Sweet pairing: Cupcake and craft beer fest moves downtown

Apr. 23—Still not convinced ?

About digging into a cupcake with a craft beer, we mean.

"Hey, all you need to do is come downtown on Saturday, " Anna Carrier said. "You'll love it."

Carrier is referring to the WV Cupcake and Craft Beer Fest, which runs from noon-6 p.m. that day at Courthouse Square and lower High Street, in downtown Morgantown.

She's the owner of The Cupcakerie Caf é and Fros é on Collins Ferry Road, the establishment that annually sponsors the event, which pairs the cupcake creations with the beer concoctions—all for a worthy cause.

This year's event, which is in partnership with Main Street Morgantown, is raising money for the Walk to End Alzheimer's, which is a key fundraiser for the national Alzheimer's Association.

Janet Nelson Williams, The Cupcakerie founder who recently retired from the business but is still helping organize the festival, has plenty to say about that.

First, though, the sweet proceedings of the day to come.

Beer-makers from across West Virginia and the region will offer up samples of the best of their craft brews, along with an array of ciders and the aforementioned fros é, which is a partially frozen blend of ros é wine and fruit.

Which, of course, is where the famous offerings from The Cupcakerie come in.

Icing matches the flavor notes of the beer, which in turn, hearkens to the filling therein the cupcake—which, incidentally, first started appearing in American Colonial kitchens in 1796, according to the sweet lore.

As per festival tradition, The Cupcakerie is rolling out custom creations just for the day, including lemon shandy and chocolate stout, Carrier said.

Don't forget to try the Strawberry Ros é cupcake, she adds—"We're especially excited about that one."

Visit cupcakecraftbeer.com for more details.

Meanwhile, both she and Williams are excited about this year's new location downtown, she said.

"Courthouse Square is always great for concerts, " Williams said, "and downtown is just so authentic for an event like this."

Bluegrass bands are on the bill, Carrier said, and there's also that epicenter of commerce and authenticity that comes from that new location, she said, echoing Williams.

"You can enjoy a great festival while seeing what all our great businesses downtown also have to offer, " she said.

Sweet memories The festival, as said, benefits Walk to End Alzheimer's, a key fundraiser in the fight against the dreaded disease that deletes memories and erases lives.

One person every 67 seconds in America, and elsewhere, according to numbers culled from the national Alzheimer's Association, is hit with the onset of the disease and the cruel shadows it can cast.

Your mom.

Your husband or your wife.

Your big sister, your little brother, your saintly grandmother and that witty cousin you loved to hang out with at the family reunion.

Your dad.

Williams lost her father to Alzheimer's complications in 2007, she said.
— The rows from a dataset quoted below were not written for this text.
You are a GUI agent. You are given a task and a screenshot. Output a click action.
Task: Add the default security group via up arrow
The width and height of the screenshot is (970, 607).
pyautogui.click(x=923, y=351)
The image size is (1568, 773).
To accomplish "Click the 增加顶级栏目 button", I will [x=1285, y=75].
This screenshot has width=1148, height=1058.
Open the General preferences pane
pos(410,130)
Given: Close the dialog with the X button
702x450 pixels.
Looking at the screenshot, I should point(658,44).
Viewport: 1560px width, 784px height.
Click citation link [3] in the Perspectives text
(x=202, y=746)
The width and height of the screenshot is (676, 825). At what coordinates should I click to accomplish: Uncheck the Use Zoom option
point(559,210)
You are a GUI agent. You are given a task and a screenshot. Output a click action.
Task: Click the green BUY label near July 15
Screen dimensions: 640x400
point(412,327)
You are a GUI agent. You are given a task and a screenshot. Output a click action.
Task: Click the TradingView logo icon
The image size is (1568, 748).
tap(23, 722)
John Nelson grew up in an orphanage in Randolph County and he answered the call of his country in World War II.

The kid from the hills who didn't have a mom or dad survived the horror and chaos of Normandy Beach on D-Day, while seeing heavy combat all across Europe.

Nelson was a young-old man when he came back to West Virginia at war's end.

He became a success in business—and, his daughter said, Nelson was even more successful as a family man.

"My dad was a hero in war, " she said.

"He was definitely my hero at home. And it was just so sad, watching him fade away."